—¡Viva! ¡Viva! ¡Hermoso mío! ¡Señor y rey de mi alma! Pero… vaya… es necedad… es delirio… no, no quiero que expongas tu vida… sin razón y sin gloria. Esta calle es medrosa y solitaria a altas horas de la noche. No volveré a salir a la reja. Ven a casa de día. Mi madre te aguantará; no te pondrá mala cara; acabará por quererte como yo te quiero. Las vecinas, ¿qué importa que te vean? ¿Es pecado tener novio?
Hablaba Calitea tan a escape, que Miguel no podía interponer palabra.
De repente lanzó Calitea un grito de terror, mira, mira, es un tropel de rufianes, de asesinos, que vienen contra ti.
En efecto, eran seis los jaques que en silencio y en buen orden de batalla avanzaban entonces.
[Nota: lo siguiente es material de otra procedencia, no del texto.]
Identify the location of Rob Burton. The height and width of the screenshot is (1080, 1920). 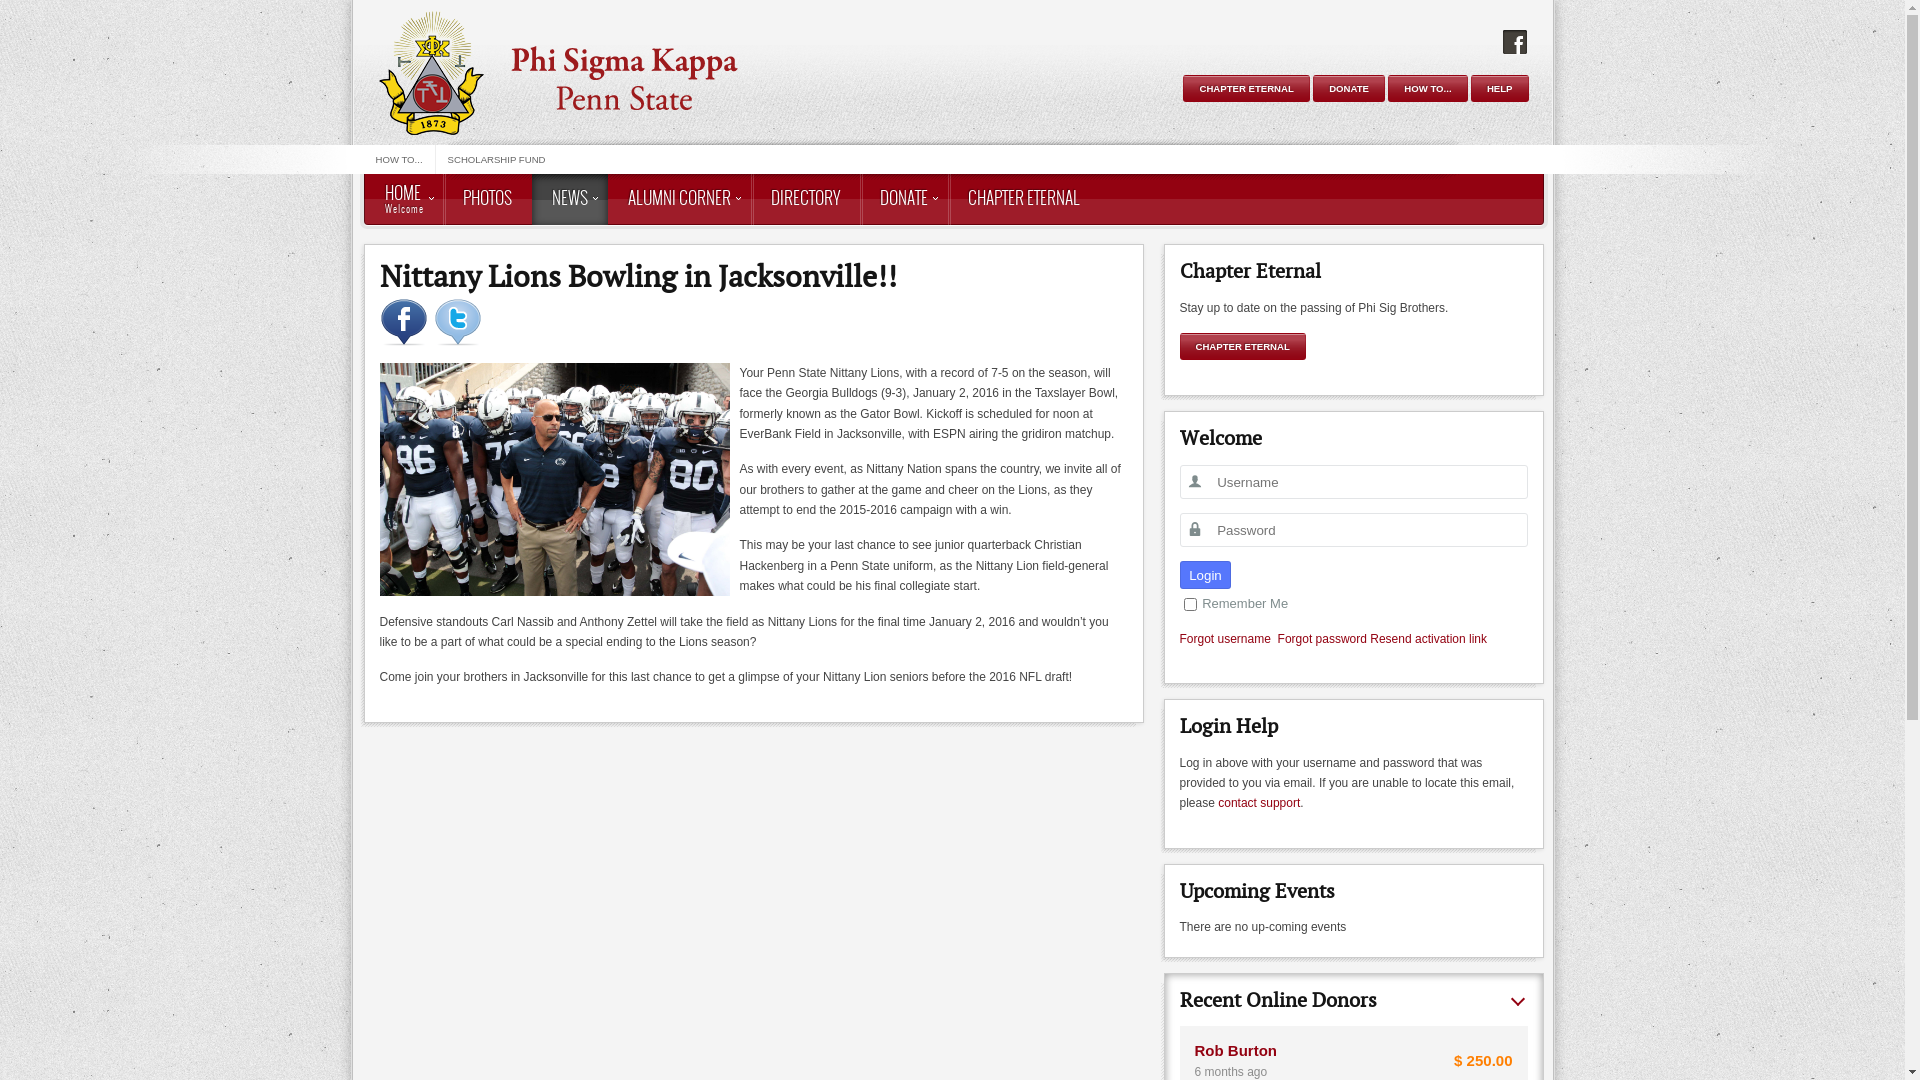
(1235, 1050).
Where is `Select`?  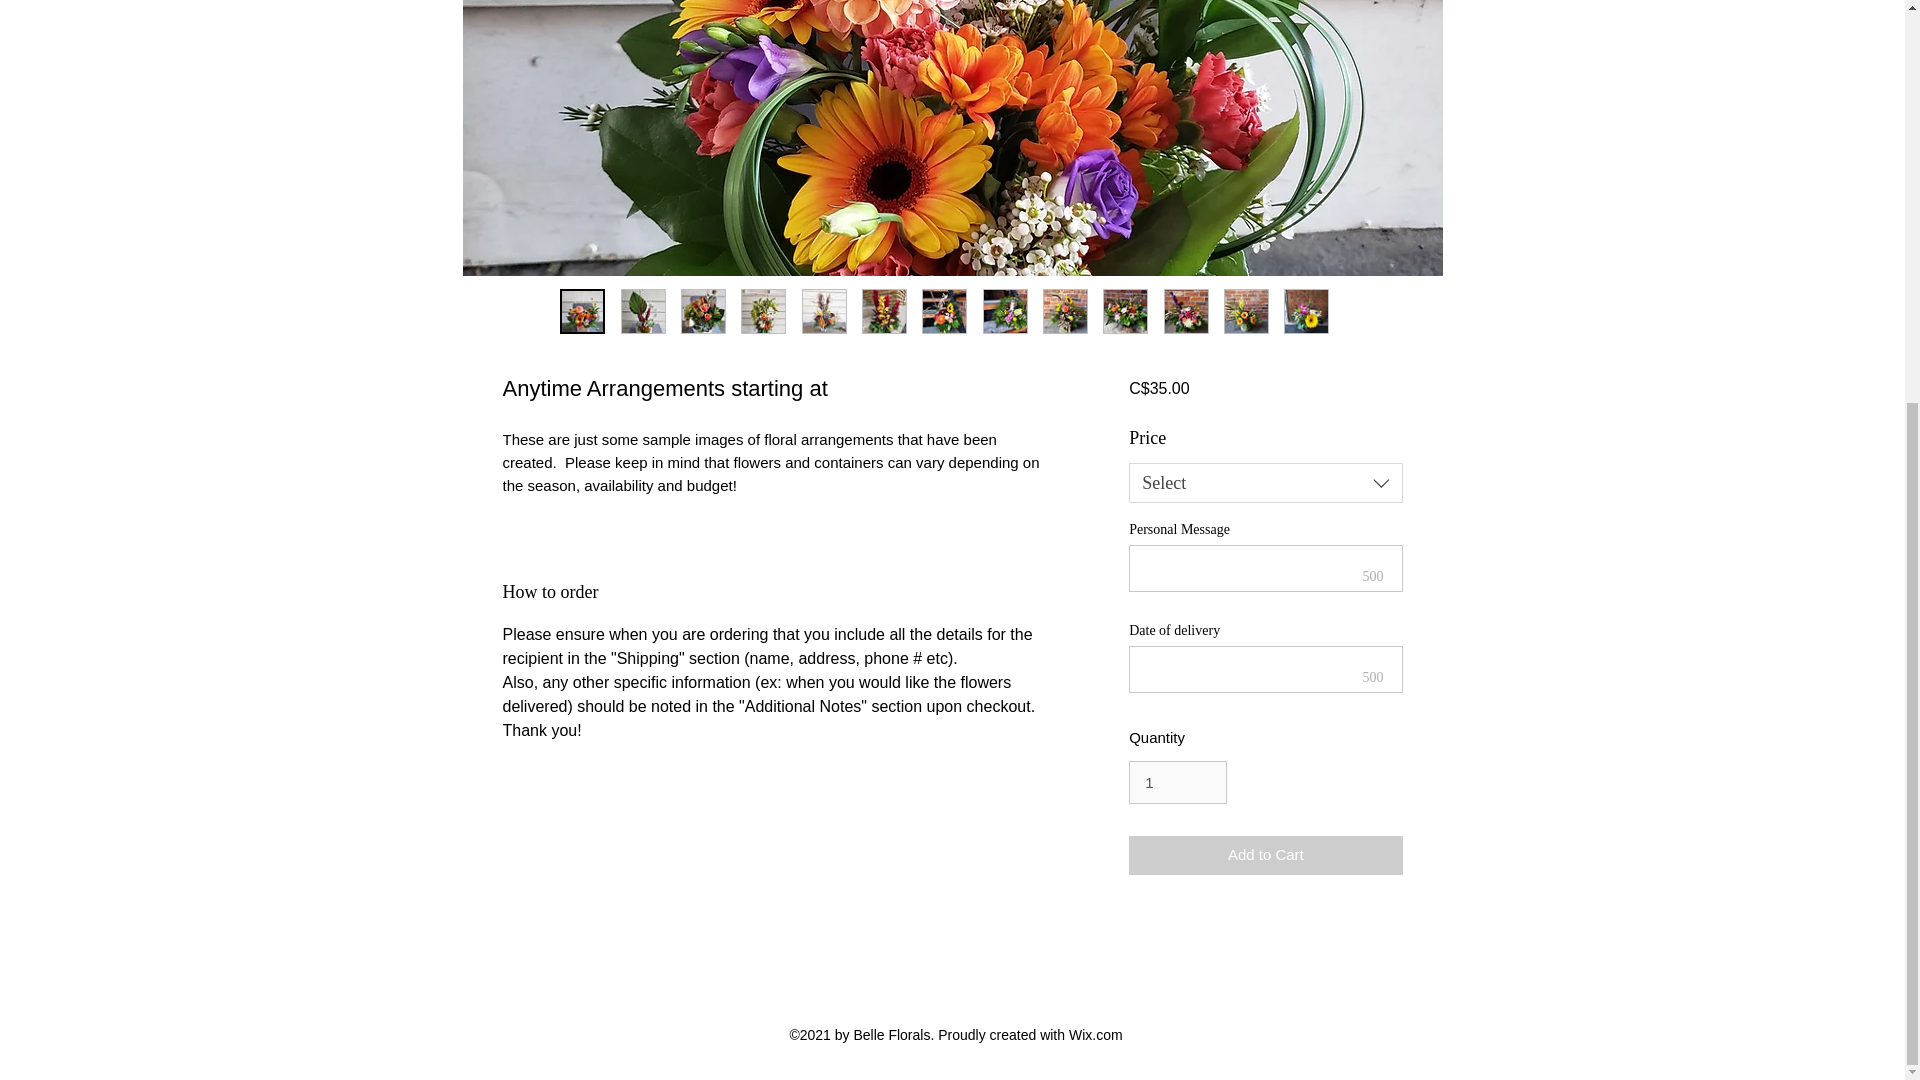 Select is located at coordinates (1264, 483).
El secretario, a retaguardia, los seguía, anhelando vengarse de los azotes.
Había tenido de reserva a toda aquella gente en una taberna cercana y había venido nada más que con uno la primera vez, creyendo la empresa fácil y a fin de recoger solo los laureles. Ahora acudía con todas sus fuerzas, menos el que en la taberna quedaba herido.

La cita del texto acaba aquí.